- _Information provided_:
= = = = = = =

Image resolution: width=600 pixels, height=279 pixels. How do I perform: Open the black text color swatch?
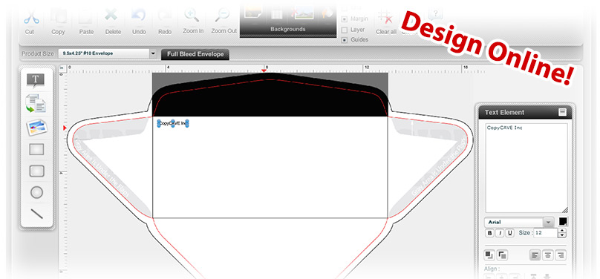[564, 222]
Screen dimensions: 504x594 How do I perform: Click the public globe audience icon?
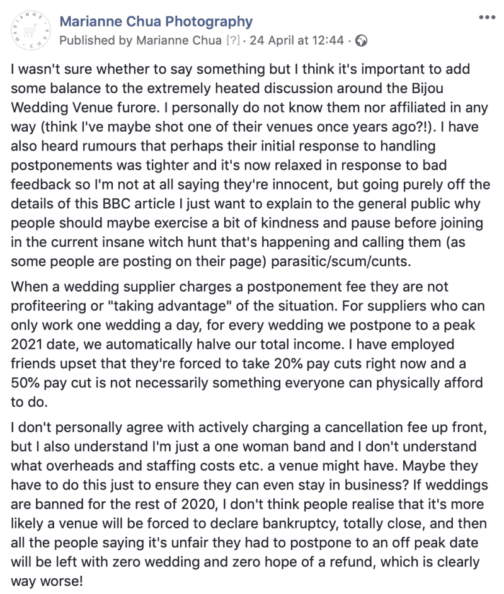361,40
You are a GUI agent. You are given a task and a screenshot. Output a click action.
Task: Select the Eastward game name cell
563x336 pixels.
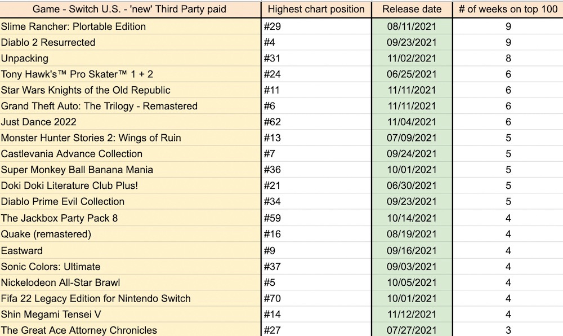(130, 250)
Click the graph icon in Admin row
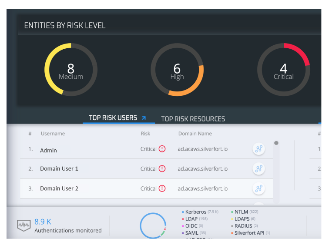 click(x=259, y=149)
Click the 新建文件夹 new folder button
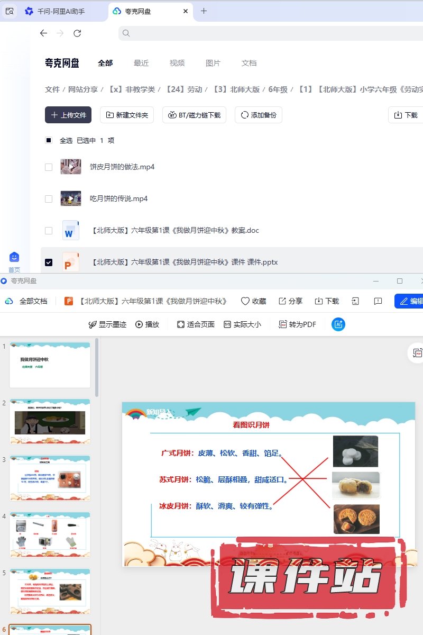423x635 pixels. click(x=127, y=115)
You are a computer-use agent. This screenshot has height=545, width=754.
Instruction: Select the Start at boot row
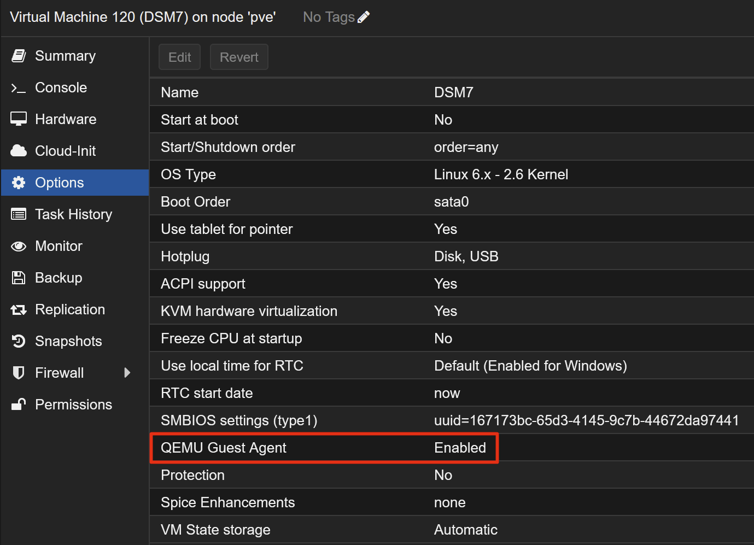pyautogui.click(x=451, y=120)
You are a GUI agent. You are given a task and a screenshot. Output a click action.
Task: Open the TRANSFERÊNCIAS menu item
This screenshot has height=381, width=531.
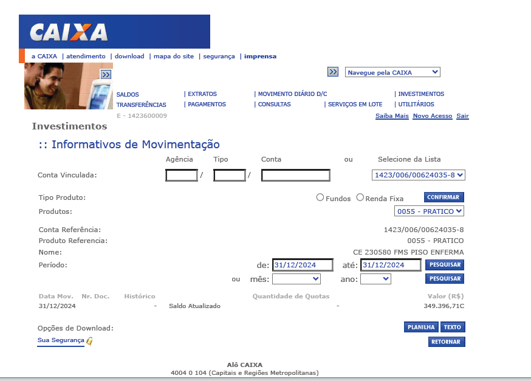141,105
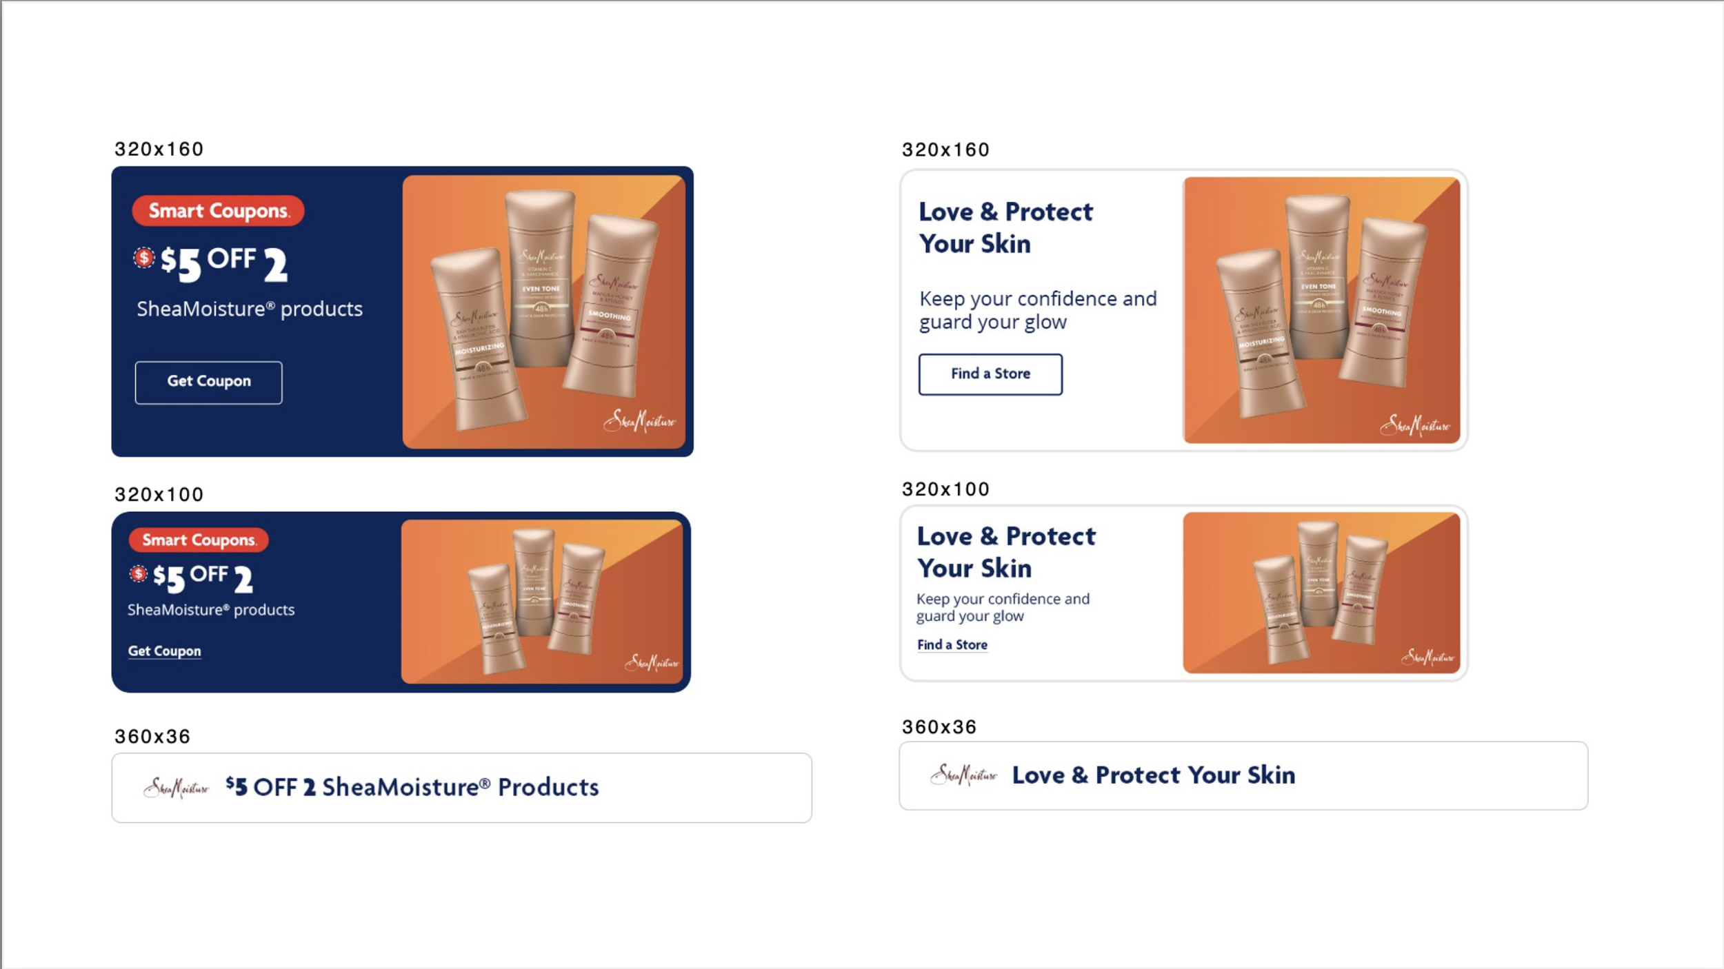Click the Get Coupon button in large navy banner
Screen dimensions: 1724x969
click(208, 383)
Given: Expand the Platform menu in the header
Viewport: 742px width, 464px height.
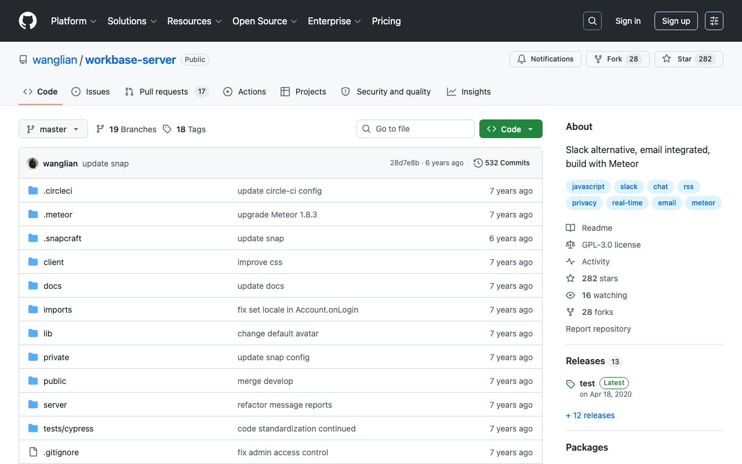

= = = = = = =

- _Goal of the exercise_: Leave out the pictures and give the rest of the records again exactly.

- _Result for this task_:
Image resolution: width=600 pixels, height=279 pixels. How do I perform: Open the black text color swatch?
[564, 222]
Screen dimensions: 504x594 How do I perform: Click the public globe audience icon?
361,40
You are a GUI agent. You are given a task and a screenshot. Output a click action.
Task: Select the Eastward game name cell
563x336 pixels.
(130, 250)
Click the graph icon in Admin row
 click(x=259, y=149)
Click the 新建文件夹 new folder button
423x635 pixels. click(x=127, y=115)
You are a computer-use agent. This screenshot has height=545, width=754.
Instruction: Select the Start at boot row
pyautogui.click(x=451, y=120)
You are a GUI agent. You are given a task and a screenshot. Output a click action.
Task: Open the TRANSFERÊNCIAS menu item
This screenshot has height=381, width=531.
141,105
Click the Get Coupon button in large navy banner
Screen dimensions: 1724x969
click(208, 383)
Given: Expand the Platform menu in the header
Viewport: 742px width, 464px height.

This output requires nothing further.